The CMA survey data provides some balance: 60% report work-life satisfaction, 65% are accessing wellness supports, and multiple specialties report >70% professional satisfaction. But individual positive voices from Canadian physicians are genuinely hard to find in public media — the narrative is overwhelmingly about crisis.
What’s notably absent: Specialist perspectives (surgeons, internists, dermatologists), physicians in salaried positions (community health centres, academic medicine), and physicians who chose medicine later in life. These voices would likely paint a different picture than the family medicine fee-for-service accounts that dominate this collection.
SpaceCat Context
Medicine is the longest path (6+ years minimum), the most expensive ($100-300K+ in debt), and the highest eventual earning potential ($200-300K+ net for family medicine, more for specialists). It is a fundamentally different commitment than MSW, nursing, or OT.

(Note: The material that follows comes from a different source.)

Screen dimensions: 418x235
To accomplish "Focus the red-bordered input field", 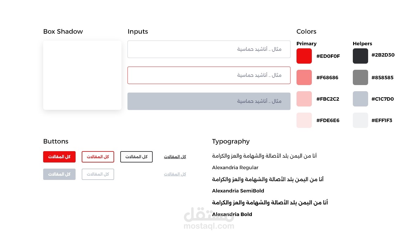I will (209, 75).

Her shelter work connects to: - Community medicine/public health — working with marginalized populations, social determinants of health - Psychiatry — mental health, addictions, trauma. One of the specialties with highest satisfaction (72%) and best work-life balance (46.6 hours/week). But requires 5-year residency after 3-4 year MD = 8-9 years total. - Family medicine with a social justice focus — community health centres, inner-city clinics, Indigenous health
McMaster MD is the best fit: - 3.0 GPA minimum (OMSAS scale) — lower than most Canadian medical schools - CASPer-weighted at 32% — values personal qualities and life experience - 3-year accelerated program — saves one year - No prerequisite courses — any undergraduate degree accepted - Her life experience and demonstrated commitment to vulnerable populations would be assets in the application
The core question: Is the 6+ year path and $100K+ investment worth it for the eventual earnings, scope of practice, and depth of impact? The answer depends on how much the opportunity cost matters relative to career length. If she practices for 30 years, the math favors MD decisively. If she values entering the workforce quickly and having immediate impact, MSW or nursing gets her there in 2 years.